__Task statement__.
In the records below, the part to copy starts at the line containing "Task: Click Anon-258 in the killers ranking" and goes to the last line; output it exactly, without pictures.

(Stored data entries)
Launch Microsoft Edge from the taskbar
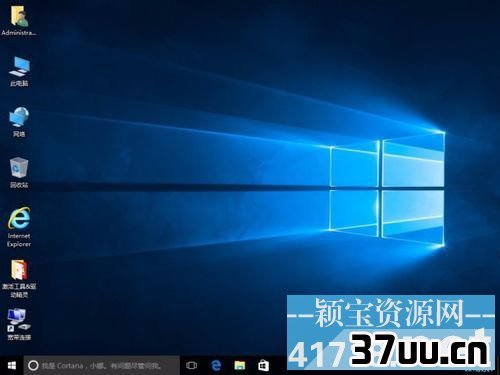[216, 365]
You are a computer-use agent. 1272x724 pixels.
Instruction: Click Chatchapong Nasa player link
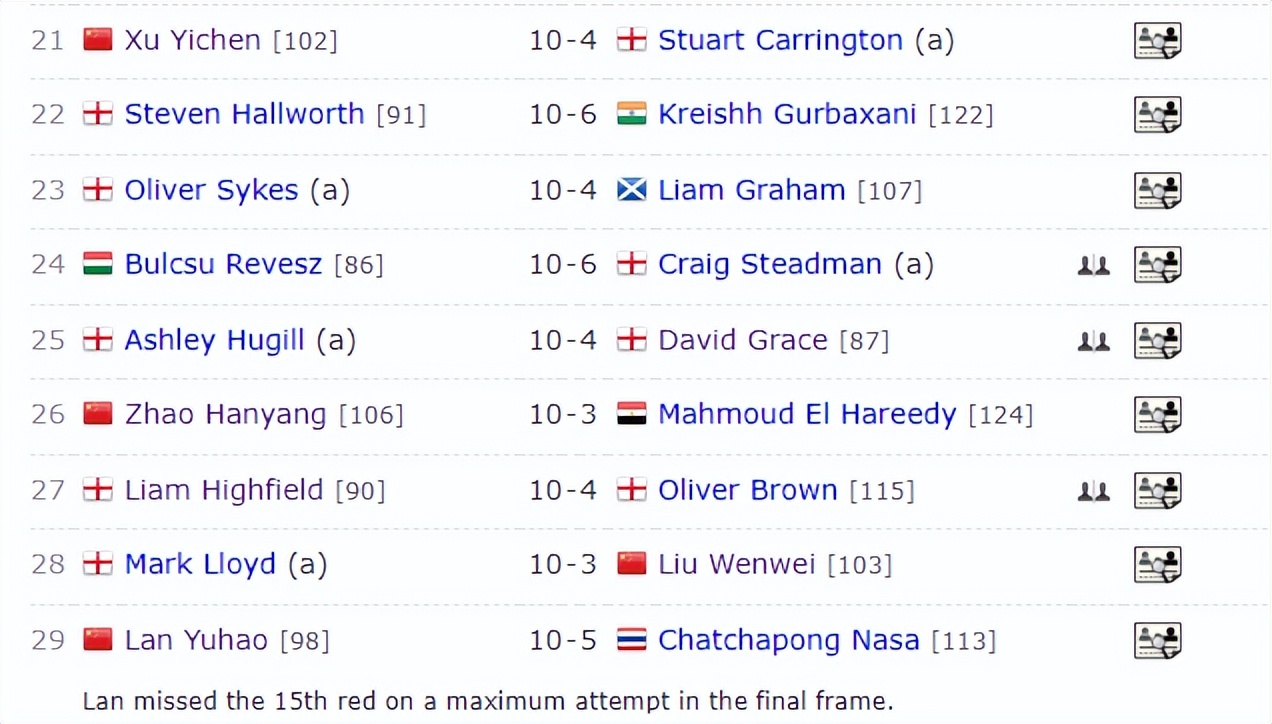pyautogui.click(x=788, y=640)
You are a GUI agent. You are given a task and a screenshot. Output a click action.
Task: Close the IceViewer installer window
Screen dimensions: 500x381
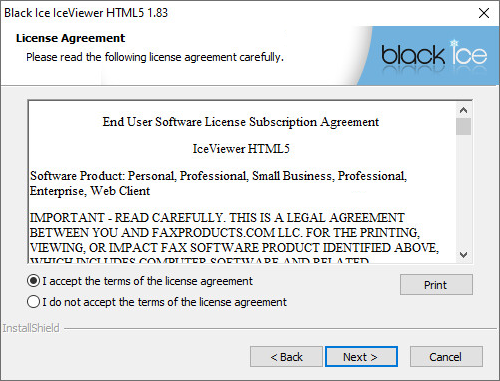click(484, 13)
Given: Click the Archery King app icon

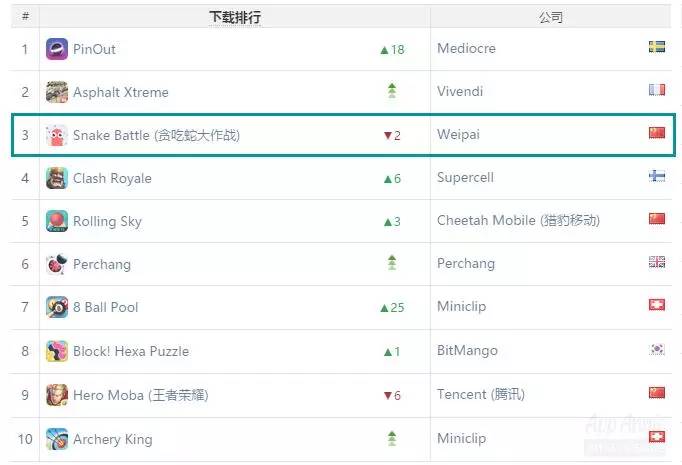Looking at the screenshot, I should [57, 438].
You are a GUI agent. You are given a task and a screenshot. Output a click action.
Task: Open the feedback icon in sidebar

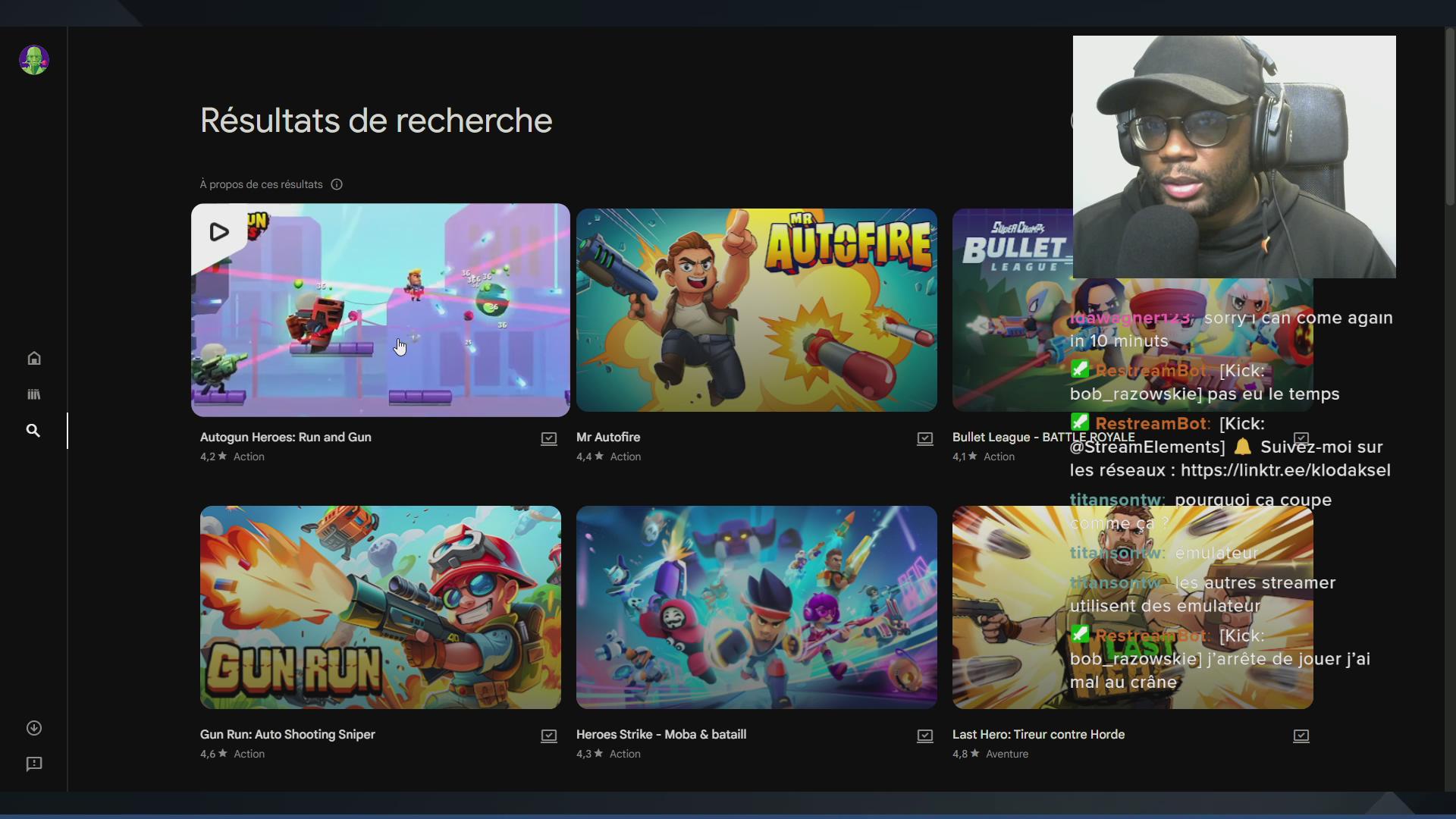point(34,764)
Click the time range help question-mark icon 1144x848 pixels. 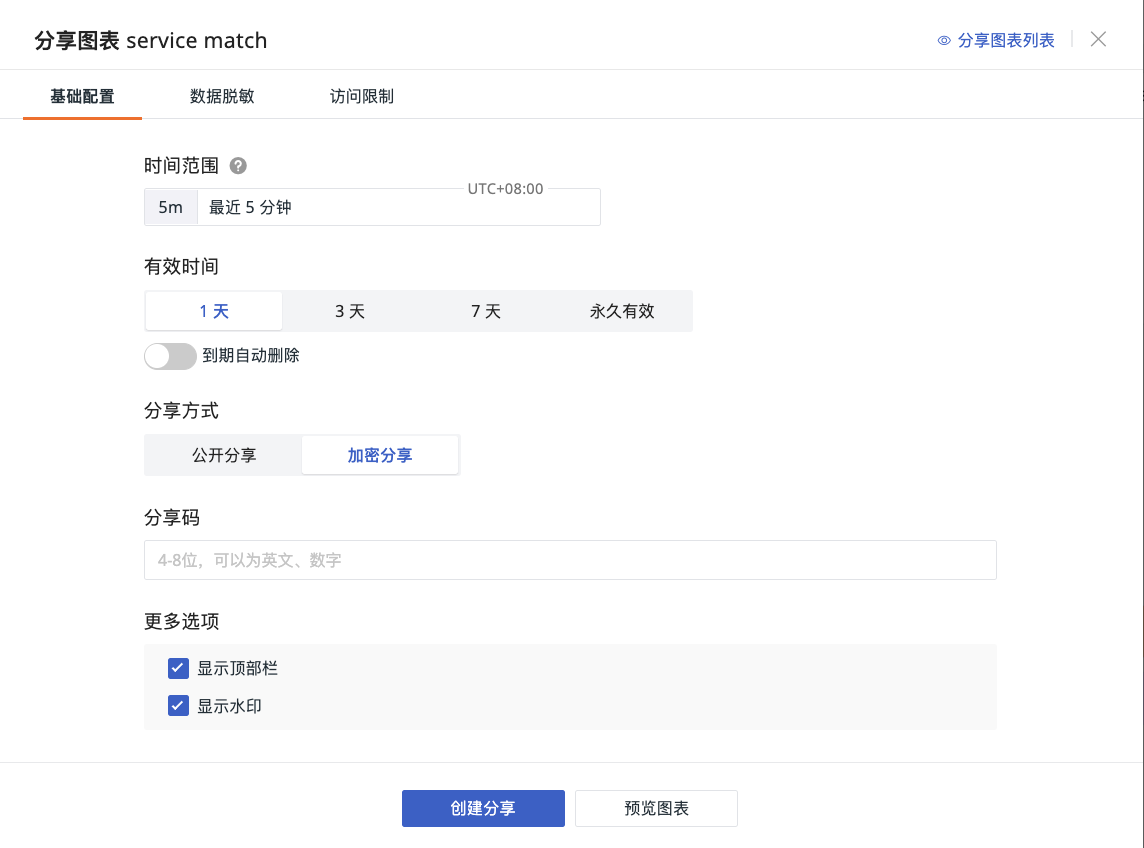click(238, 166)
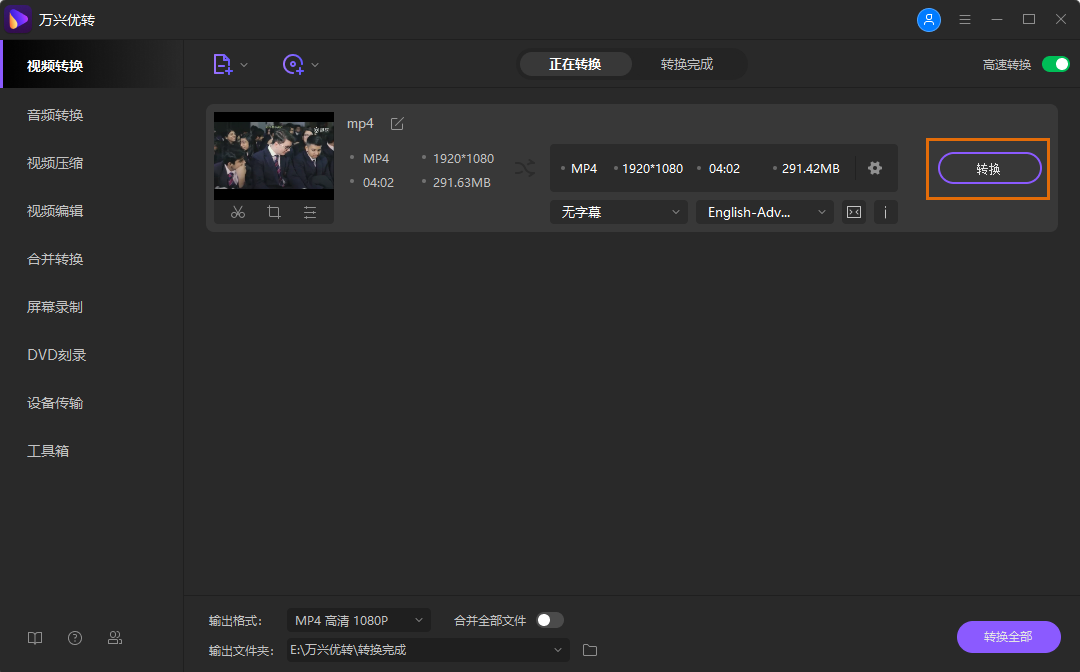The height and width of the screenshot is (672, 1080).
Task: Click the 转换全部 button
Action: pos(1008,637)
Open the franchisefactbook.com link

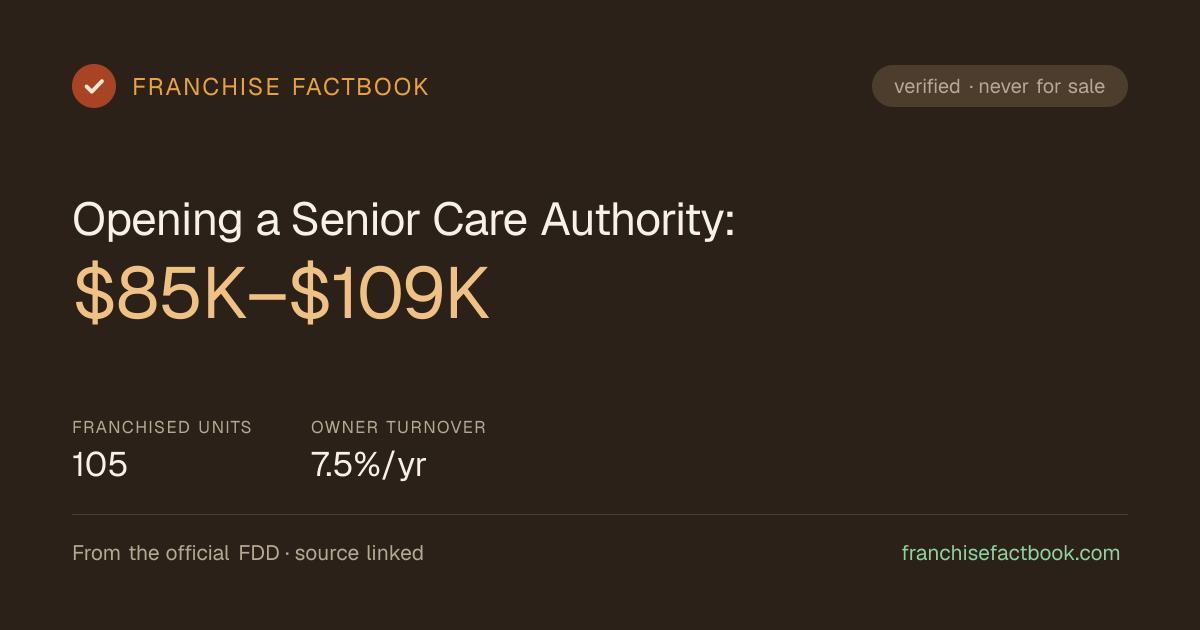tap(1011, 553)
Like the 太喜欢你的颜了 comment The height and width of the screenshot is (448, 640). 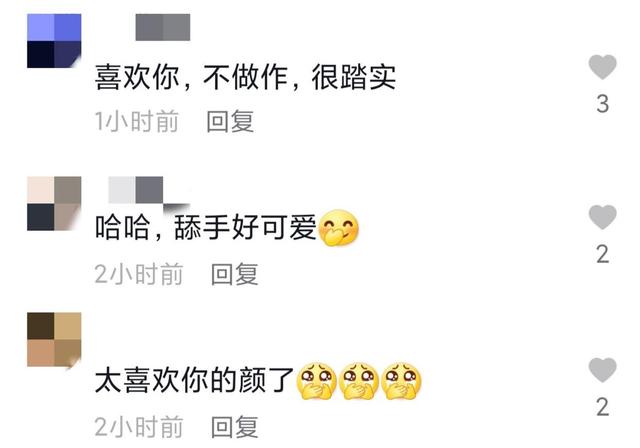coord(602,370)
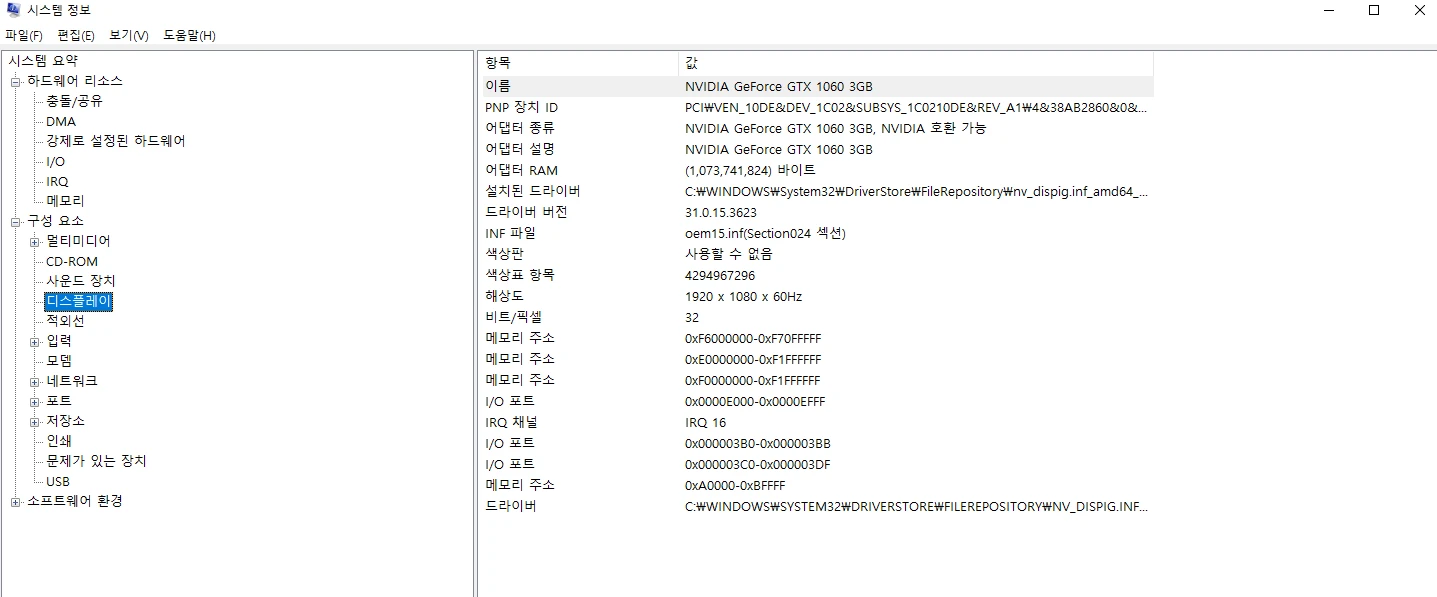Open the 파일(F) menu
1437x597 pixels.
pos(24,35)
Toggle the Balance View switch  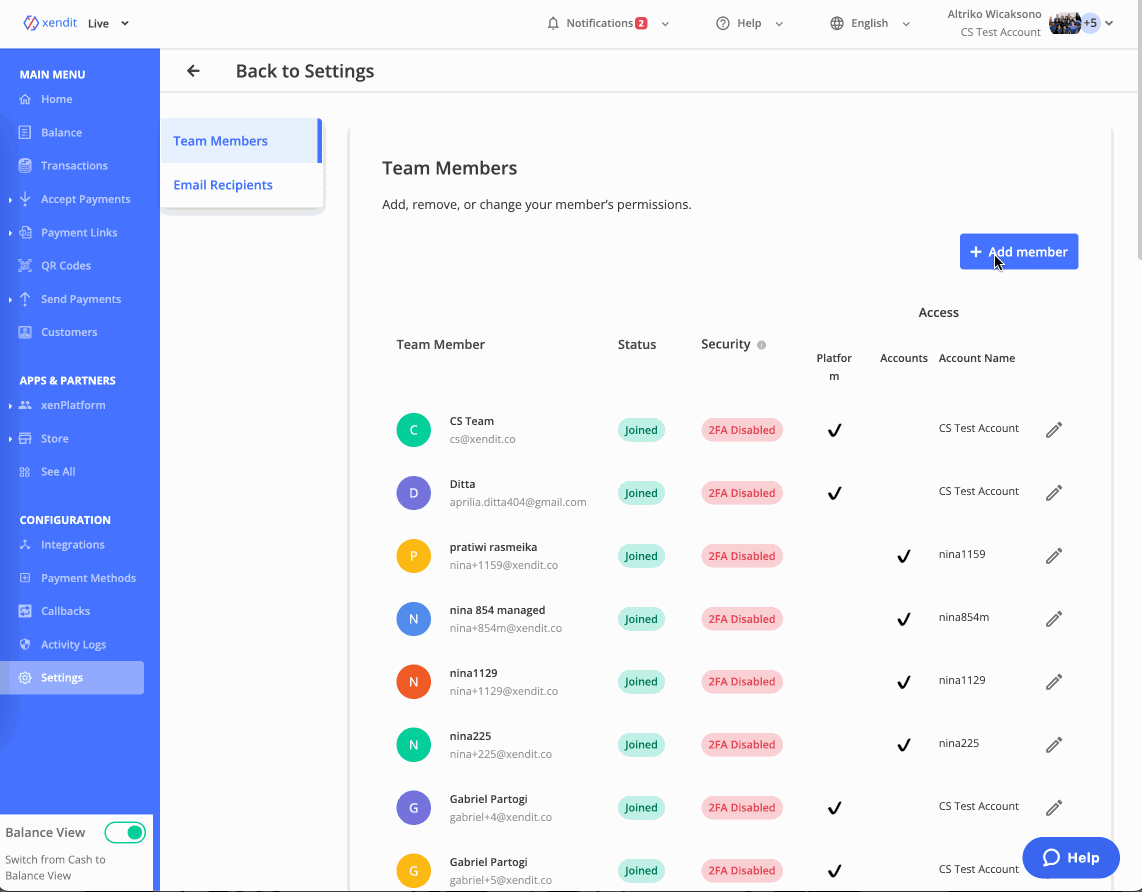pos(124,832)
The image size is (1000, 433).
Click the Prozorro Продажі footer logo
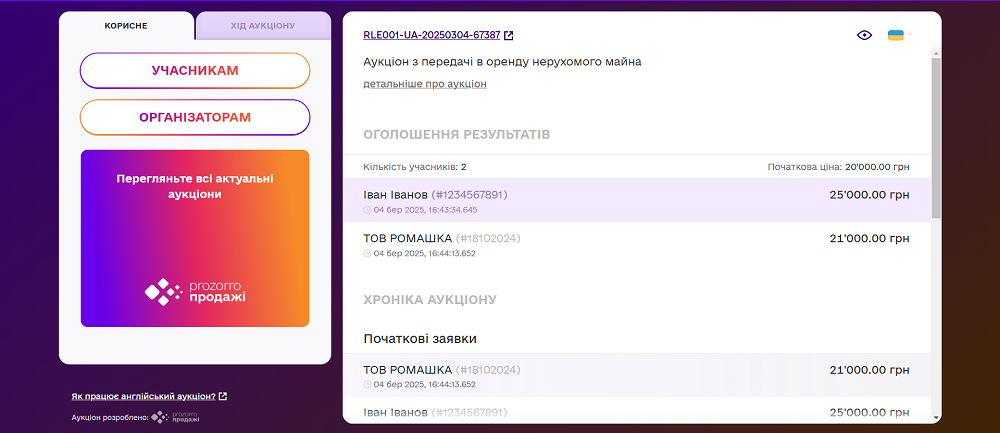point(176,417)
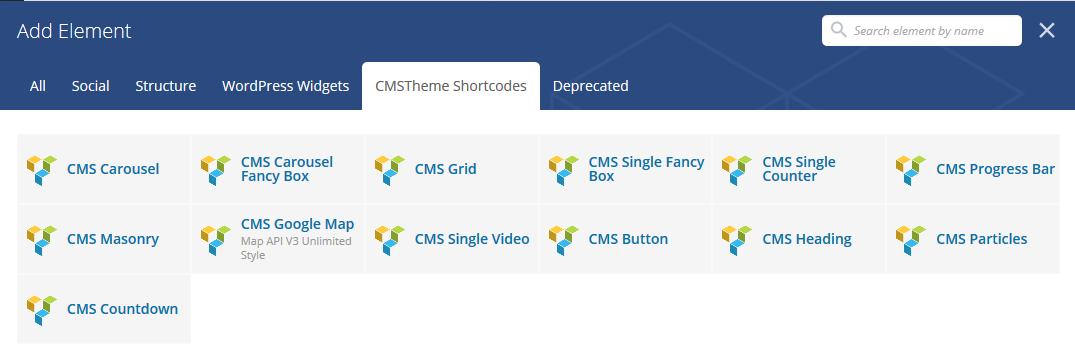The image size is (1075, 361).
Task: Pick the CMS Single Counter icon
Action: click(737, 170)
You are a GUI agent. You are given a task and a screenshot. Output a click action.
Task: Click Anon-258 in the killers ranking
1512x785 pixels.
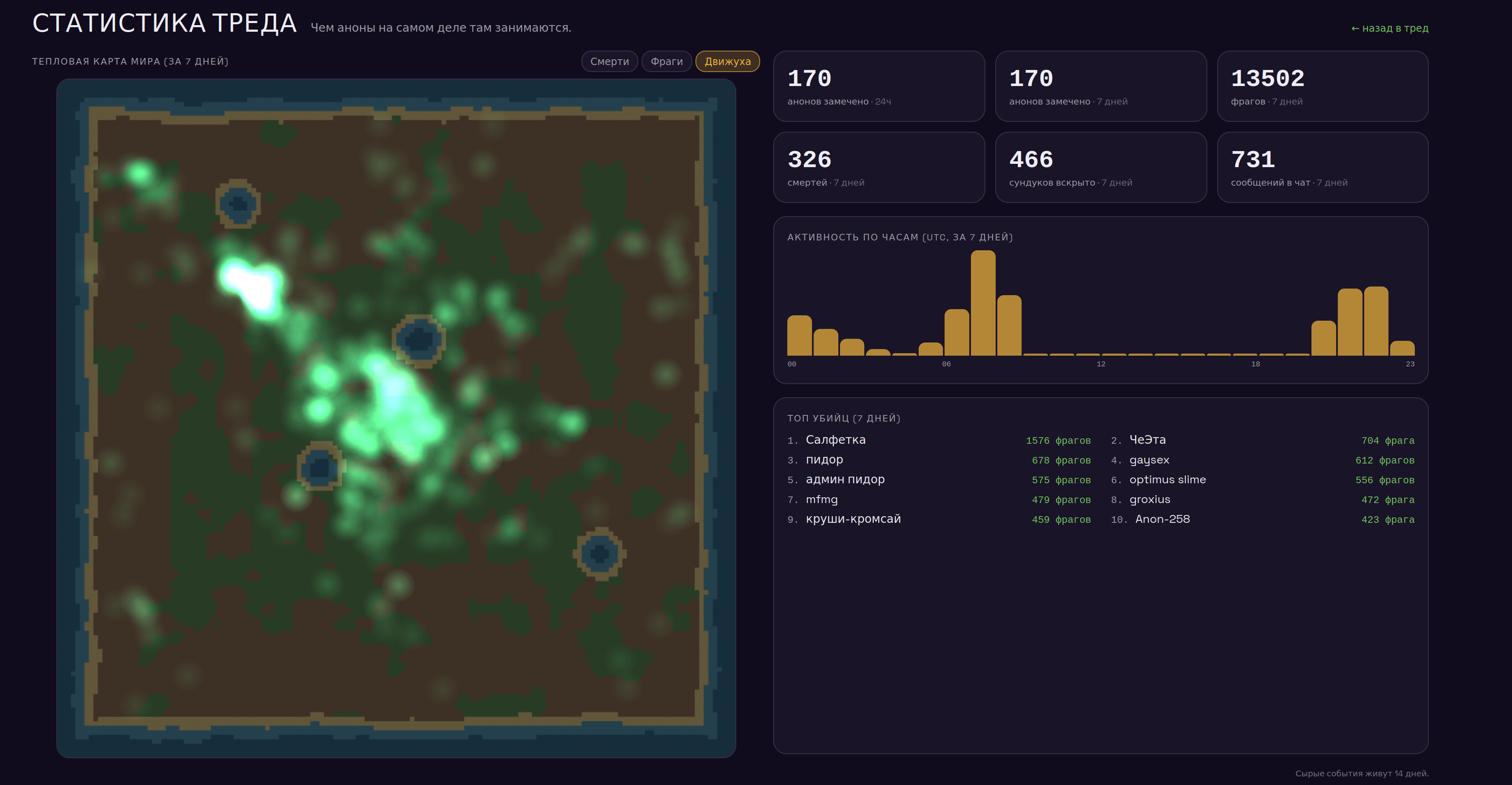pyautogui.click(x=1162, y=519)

__Exercise answer__.
Task: Click Anon-258 in the killers ranking
1512x785 pixels.
pyautogui.click(x=1162, y=519)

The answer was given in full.